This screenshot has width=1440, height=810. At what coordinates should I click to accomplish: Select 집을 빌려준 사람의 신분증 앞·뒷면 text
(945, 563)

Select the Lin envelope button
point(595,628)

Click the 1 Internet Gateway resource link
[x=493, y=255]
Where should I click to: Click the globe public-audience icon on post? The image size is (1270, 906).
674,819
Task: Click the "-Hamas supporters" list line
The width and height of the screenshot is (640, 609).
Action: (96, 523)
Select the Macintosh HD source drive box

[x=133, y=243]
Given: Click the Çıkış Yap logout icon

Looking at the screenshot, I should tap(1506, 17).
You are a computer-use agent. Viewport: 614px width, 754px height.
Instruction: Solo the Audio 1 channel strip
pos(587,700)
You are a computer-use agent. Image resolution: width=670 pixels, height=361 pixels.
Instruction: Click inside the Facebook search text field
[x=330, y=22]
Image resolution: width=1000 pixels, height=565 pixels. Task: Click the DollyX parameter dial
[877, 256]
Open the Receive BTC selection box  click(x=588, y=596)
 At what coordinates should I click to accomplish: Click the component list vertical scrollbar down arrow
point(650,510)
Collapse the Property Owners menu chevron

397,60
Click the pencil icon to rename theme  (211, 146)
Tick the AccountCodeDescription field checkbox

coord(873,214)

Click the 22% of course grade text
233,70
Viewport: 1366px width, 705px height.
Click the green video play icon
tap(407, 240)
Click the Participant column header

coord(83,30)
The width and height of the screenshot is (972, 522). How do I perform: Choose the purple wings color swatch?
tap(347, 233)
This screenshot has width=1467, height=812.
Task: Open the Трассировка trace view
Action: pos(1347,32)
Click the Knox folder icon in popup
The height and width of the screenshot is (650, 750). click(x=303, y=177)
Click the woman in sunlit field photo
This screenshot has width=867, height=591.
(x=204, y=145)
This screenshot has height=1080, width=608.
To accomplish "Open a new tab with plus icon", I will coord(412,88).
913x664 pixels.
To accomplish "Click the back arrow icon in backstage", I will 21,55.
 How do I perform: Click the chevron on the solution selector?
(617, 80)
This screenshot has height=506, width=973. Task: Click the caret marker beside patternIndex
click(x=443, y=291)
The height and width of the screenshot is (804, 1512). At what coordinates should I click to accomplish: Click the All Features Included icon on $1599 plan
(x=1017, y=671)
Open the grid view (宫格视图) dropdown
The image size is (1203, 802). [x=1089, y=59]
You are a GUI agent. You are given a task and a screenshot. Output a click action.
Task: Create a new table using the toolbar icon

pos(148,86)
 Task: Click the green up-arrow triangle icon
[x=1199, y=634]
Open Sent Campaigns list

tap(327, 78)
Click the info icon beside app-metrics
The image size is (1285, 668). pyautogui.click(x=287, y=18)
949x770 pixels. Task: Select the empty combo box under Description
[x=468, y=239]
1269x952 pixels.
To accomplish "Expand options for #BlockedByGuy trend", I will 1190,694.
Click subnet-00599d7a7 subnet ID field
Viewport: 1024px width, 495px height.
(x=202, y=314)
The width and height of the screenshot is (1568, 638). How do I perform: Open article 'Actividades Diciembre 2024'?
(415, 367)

• [Action item] Retype the entries word for word.

• [Solution to this problem]
This screenshot has width=1440, height=810. At what coordinates should I click to accomplish: Select 집을 빌려준 사람의 신분증 앞·뒷면 text
(945, 563)

Select the Lin envelope button
point(595,628)

Click the 1 Internet Gateway resource link
[x=493, y=255]
Where should I click to: Click the globe public-audience icon on post? The image size is (1270, 906).
674,819
Task: Click the "-Hamas supporters" list line
The width and height of the screenshot is (640, 609).
Action: (96, 523)
Select the Macintosh HD source drive box

[x=133, y=243]
Given: Click the Çıkış Yap logout icon

Looking at the screenshot, I should tap(1506, 17).
You are a computer-use agent. Viewport: 614px width, 754px height.
Instruction: Solo the Audio 1 channel strip
pos(587,700)
You are a computer-use agent. Image resolution: width=670 pixels, height=361 pixels.
Instruction: Click inside the Facebook search text field
[x=330, y=22]
Image resolution: width=1000 pixels, height=565 pixels. Task: Click the DollyX parameter dial
[877, 256]
Open the Receive BTC selection box  click(x=588, y=596)
 At what coordinates should I click to accomplish: Click the component list vertical scrollbar down arrow
point(650,510)
Collapse the Property Owners menu chevron

397,60
Click the pencil icon to rename theme  (211, 146)
Tick the AccountCodeDescription field checkbox

coord(873,214)

Click the 22% of course grade text
233,70
Viewport: 1366px width, 705px height.
Click the green video play icon
tap(407, 240)
Click the Participant column header

coord(83,30)
The width and height of the screenshot is (972, 522). How do I perform: Choose the purple wings color swatch?
tap(347, 233)
This screenshot has width=1467, height=812.
Task: Open the Трассировка trace view
Action: pos(1347,32)
Click the Knox folder icon in popup
The height and width of the screenshot is (650, 750). click(x=303, y=177)
Click the woman in sunlit field photo
This screenshot has width=867, height=591.
(x=204, y=145)
This screenshot has height=1080, width=608.
To accomplish "Open a new tab with plus icon", I will coord(412,88).
913x664 pixels.
To accomplish "Click the back arrow icon in backstage", I will 21,55.
 How do I perform: Click the chevron on the solution selector?
(617, 80)
This screenshot has height=506, width=973. Task: Click the caret marker beside patternIndex
click(x=443, y=291)
The height and width of the screenshot is (804, 1512). At what coordinates should I click to accomplish: Click the All Features Included icon on $1599 plan
(x=1017, y=671)
Open the grid view (宫格视图) dropdown
The image size is (1203, 802). [x=1089, y=59]
You are a GUI agent. You are given a task and a screenshot. Output a click action.
Task: Create a new table using the toolbar icon

pos(148,86)
 Task: Click the green up-arrow triangle icon
[x=1199, y=634]
Open Sent Campaigns list

tap(327, 78)
Click the info icon beside app-metrics
The image size is (1285, 668). pyautogui.click(x=287, y=18)
949x770 pixels. Task: Select the empty combo box under Description
[x=468, y=239]
1269x952 pixels.
To accomplish "Expand options for #BlockedByGuy trend", I will 1190,694.
Click subnet-00599d7a7 subnet ID field
Viewport: 1024px width, 495px height.
(x=202, y=314)
The width and height of the screenshot is (1568, 638). How do I perform: Open article 'Actividades Diciembre 2024'?
(415, 367)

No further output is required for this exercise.